• **Brief**: Word for word, restate the lines of the material below from its first line through the one containing "Task: Focus the HMRC". Omit the rest.

++++++++++++++++++++

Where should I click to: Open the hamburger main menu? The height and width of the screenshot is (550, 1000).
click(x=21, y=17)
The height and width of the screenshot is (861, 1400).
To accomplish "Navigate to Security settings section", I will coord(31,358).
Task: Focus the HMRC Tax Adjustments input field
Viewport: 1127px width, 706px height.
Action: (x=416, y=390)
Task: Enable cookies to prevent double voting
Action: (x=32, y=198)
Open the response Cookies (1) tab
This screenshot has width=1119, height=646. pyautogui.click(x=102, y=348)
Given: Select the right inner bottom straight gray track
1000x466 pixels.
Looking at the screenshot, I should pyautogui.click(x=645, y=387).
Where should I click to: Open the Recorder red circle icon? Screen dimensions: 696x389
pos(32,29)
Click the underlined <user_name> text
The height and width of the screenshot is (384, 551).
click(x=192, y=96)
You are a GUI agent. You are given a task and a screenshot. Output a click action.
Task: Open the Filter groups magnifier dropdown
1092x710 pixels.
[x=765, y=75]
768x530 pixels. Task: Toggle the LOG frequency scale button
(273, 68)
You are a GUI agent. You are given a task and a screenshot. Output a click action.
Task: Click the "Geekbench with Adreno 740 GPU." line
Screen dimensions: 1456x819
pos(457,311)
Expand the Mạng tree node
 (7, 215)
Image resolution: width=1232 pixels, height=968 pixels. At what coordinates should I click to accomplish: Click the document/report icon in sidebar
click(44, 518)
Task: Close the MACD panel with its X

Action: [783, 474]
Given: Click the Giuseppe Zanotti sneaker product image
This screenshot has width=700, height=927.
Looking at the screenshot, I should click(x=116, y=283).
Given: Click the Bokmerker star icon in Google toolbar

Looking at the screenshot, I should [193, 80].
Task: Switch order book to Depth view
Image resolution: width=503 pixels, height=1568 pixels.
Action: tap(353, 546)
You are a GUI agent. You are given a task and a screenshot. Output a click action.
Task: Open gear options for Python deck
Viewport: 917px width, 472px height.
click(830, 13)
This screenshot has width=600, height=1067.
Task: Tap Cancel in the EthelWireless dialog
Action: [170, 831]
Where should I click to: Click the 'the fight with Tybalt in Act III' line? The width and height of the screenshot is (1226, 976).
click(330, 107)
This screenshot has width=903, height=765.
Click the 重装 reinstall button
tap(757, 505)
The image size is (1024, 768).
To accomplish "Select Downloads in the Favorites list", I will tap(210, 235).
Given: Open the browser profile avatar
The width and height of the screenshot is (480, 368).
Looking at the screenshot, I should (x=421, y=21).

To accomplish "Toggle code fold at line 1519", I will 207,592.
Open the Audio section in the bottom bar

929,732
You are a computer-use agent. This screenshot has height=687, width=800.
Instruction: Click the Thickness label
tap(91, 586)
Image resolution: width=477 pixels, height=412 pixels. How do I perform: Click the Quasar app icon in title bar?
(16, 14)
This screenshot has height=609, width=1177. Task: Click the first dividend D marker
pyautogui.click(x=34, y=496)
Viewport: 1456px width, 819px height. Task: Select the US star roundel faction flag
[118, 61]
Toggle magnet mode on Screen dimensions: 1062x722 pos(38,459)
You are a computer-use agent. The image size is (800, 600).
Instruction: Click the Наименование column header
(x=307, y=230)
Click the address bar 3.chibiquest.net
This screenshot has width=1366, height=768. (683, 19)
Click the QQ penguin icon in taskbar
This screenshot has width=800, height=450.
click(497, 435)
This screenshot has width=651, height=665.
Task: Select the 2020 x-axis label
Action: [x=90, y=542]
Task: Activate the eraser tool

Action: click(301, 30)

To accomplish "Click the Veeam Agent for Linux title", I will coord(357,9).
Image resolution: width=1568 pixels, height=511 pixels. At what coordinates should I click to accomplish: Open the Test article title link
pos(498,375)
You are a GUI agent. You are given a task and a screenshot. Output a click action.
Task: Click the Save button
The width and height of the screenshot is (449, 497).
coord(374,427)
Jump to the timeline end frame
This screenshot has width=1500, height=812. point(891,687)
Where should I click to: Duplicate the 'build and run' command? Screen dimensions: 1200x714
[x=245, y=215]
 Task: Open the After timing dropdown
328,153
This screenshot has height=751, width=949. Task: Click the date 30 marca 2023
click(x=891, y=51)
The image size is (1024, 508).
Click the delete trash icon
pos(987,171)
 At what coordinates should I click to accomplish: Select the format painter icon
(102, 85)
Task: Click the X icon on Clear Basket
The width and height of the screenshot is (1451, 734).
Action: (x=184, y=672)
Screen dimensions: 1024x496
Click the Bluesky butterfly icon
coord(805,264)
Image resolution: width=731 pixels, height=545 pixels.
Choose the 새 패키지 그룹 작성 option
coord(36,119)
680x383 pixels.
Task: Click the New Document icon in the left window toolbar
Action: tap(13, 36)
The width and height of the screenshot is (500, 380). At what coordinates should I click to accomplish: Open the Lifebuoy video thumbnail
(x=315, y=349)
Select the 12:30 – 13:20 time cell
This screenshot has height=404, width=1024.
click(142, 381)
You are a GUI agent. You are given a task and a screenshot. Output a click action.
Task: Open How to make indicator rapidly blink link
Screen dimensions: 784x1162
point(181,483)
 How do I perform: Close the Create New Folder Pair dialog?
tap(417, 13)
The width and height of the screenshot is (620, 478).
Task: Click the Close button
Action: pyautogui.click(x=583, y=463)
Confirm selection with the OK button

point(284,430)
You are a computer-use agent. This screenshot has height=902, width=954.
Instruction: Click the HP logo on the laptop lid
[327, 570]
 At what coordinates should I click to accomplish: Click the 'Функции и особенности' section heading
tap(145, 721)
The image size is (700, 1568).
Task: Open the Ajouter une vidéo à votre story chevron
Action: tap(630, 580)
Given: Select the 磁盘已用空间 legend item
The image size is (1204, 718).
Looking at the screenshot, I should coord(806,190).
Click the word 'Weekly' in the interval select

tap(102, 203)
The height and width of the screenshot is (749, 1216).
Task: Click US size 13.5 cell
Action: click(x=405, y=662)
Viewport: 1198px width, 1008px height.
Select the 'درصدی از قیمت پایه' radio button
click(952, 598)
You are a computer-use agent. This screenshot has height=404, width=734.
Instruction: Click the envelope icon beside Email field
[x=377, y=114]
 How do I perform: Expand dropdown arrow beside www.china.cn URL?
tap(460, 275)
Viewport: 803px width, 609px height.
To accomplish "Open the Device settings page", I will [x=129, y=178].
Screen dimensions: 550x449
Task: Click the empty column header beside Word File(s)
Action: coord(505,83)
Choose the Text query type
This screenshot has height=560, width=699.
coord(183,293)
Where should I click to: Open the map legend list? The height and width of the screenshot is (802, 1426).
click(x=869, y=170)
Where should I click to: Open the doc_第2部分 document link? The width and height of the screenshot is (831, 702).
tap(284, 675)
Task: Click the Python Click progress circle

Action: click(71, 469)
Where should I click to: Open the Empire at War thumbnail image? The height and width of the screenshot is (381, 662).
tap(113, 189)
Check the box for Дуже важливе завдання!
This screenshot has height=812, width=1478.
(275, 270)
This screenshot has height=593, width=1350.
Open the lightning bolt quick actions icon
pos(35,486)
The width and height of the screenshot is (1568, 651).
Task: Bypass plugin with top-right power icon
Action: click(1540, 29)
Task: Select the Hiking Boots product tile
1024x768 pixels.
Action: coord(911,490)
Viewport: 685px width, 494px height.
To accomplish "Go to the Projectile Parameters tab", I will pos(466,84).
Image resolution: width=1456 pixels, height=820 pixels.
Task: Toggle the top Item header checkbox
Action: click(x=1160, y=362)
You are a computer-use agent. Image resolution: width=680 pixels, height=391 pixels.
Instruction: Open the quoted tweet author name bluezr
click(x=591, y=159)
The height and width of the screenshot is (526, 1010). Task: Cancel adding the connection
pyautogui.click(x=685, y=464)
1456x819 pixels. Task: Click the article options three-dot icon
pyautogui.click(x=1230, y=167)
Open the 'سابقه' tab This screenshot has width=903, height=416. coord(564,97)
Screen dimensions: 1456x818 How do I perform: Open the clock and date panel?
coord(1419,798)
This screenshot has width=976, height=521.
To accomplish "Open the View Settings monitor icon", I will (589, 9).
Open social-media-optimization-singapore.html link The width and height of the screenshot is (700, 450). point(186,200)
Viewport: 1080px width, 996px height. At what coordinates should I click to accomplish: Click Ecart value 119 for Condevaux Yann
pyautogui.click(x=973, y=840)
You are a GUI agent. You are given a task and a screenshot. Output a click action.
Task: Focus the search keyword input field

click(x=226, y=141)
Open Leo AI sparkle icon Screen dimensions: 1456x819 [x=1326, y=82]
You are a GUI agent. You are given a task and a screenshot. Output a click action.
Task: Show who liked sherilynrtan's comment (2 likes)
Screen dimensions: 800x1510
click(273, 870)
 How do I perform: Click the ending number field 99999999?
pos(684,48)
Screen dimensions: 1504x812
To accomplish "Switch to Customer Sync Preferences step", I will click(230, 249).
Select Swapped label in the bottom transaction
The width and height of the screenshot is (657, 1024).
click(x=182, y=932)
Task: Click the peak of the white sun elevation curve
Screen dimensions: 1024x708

++++++++++++++++++++

• **Worked solution**:
Where should I click to: Open the hamburger main menu? The height and width of the screenshot is (550, 1000).
click(x=21, y=17)
The height and width of the screenshot is (861, 1400).
To accomplish "Navigate to Security settings section", I will coord(31,358).
Task: Focus the HMRC Tax Adjustments input field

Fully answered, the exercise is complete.